SET TASK: Reproduce everything from the very start of the items down to the line containing "point(1445,162)", both ends included, character for character.

━━━━━━━━━━━━━━━━

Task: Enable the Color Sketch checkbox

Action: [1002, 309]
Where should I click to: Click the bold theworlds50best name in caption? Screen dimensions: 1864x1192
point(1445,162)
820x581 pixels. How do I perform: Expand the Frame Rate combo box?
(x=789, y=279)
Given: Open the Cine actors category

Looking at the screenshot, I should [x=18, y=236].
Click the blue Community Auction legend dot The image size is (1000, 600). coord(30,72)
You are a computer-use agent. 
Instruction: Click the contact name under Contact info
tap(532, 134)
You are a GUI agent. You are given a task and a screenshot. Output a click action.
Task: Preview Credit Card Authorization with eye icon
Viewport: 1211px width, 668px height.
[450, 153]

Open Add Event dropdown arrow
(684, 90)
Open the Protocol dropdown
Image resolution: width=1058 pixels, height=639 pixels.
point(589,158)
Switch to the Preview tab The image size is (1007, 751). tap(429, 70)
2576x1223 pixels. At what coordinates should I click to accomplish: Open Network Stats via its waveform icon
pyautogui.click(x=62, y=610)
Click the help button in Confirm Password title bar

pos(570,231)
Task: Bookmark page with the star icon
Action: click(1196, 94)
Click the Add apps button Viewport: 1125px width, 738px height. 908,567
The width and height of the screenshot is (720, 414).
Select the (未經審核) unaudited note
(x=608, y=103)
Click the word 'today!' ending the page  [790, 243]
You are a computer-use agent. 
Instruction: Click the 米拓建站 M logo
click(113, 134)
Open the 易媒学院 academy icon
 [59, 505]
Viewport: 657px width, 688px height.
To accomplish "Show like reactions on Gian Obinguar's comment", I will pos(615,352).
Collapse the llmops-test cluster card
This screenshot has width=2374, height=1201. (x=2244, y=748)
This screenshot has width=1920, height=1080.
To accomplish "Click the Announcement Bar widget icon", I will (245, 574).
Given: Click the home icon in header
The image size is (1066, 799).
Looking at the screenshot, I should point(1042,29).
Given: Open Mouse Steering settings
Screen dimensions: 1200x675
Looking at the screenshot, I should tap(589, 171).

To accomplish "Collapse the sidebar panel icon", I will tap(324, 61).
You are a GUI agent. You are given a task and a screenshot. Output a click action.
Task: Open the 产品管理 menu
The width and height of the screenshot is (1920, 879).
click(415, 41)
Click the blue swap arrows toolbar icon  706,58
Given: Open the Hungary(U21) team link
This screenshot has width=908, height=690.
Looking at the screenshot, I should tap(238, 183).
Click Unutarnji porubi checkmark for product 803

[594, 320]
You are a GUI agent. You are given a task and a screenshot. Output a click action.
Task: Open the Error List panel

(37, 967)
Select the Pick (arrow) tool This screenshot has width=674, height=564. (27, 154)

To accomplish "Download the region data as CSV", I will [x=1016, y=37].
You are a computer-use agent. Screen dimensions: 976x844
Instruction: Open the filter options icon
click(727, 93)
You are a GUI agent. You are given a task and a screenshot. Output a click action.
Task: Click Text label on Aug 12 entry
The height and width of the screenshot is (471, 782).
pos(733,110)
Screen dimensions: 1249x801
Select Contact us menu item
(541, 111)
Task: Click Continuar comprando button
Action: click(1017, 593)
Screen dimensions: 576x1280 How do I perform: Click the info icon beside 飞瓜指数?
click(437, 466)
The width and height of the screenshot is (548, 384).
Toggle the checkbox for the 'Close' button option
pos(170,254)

━━━━━━━━━━━━━━━━

EXERCISE RESPONSE:
Task: Enable the Color Sketch checkbox

Action: [1002, 309]
Where should I click to: Click the bold theworlds50best name in caption? Screen dimensions: 1864x1192
point(1445,162)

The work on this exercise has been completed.